Miris melihat nasib petani garam di negeri maritim ini. Mereka ibarat ayam mati di lumbung padi. Petani garam seharusnya sejahtera dengan potensi garis pantai Indonesia yang panjang. Namun nyatanya justru sengsara. Ketika panen, garam mereka tak laku. Bukan untung yang didapat tetapi malah buntung. Karena hasil panen tak cukup untuk menutupi biaya produksi.

Seperti dilansir oleh  republika.co.id (27/11/2019), garam rakyat petani Cirebon, Jawa Barat, saat ini tidak laku di pasaran. Garam masih menumpuk di gudang serta pinggir jalan. Petani garam Cirebon, Insyaf Supriyadi mengatakan, saat ini garam rakyat tidak laku dijual sama sekali. Hal ini tentu membuat para petani hanya gigit jari. Hal serupa juga terjadi pada petambak garam di Kecamatan Losarang, Kabupaten Indramayu. Robedi salah satunya menyebutkan, harga garam di tingkat petambak di daerahnya saat ini hanya di kisaran Rp 150 sampai Rp 200 per kilogram (kg). Menurutnya, harga itu merupakan yang terendah sejak 12 tahun terakhir. Sepanjang tahun ini, harga garam ditingkat petambak memang tak berpihak pada mereka. Kondisi itu dipengaruhi menumpuknya stok garam sejak 2018 lalu akibat masuknya garam impor.

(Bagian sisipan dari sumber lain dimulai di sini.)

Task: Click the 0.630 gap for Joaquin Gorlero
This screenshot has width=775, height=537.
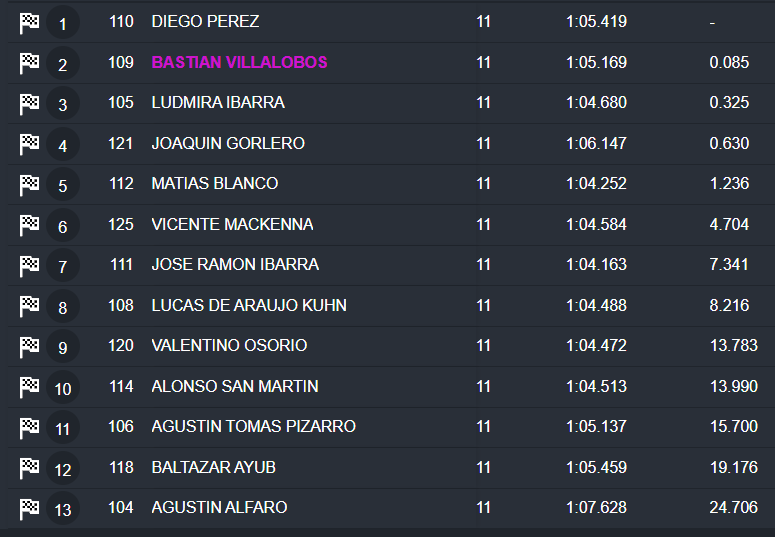Action: click(x=729, y=143)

Juli lalu pun harga garam telah anjlok. Harga jual garam berada di kisaran Rp 300 per kilogram (kg). Puluhan ribu ton garam produksi petani tambak lokal pada tahun lalu pun belum terjual. Di saat bersamaan, penyerapan garam lokal oleh industri rendah. Kondisi ini diduga terjadi karena keberadaan garam impor. Parahnya, harga garam yang saat awal musim panen 2018 sempat menyentuh Rp 12 ribu per kg, berpotensi makin jatuh karena sudah memasuki masa panen. Para petambak cemas harga garam terjun bebas ke level Rp 50 per kg karena stok akan makin melimpah. (republika.co.id, 05/06/2019)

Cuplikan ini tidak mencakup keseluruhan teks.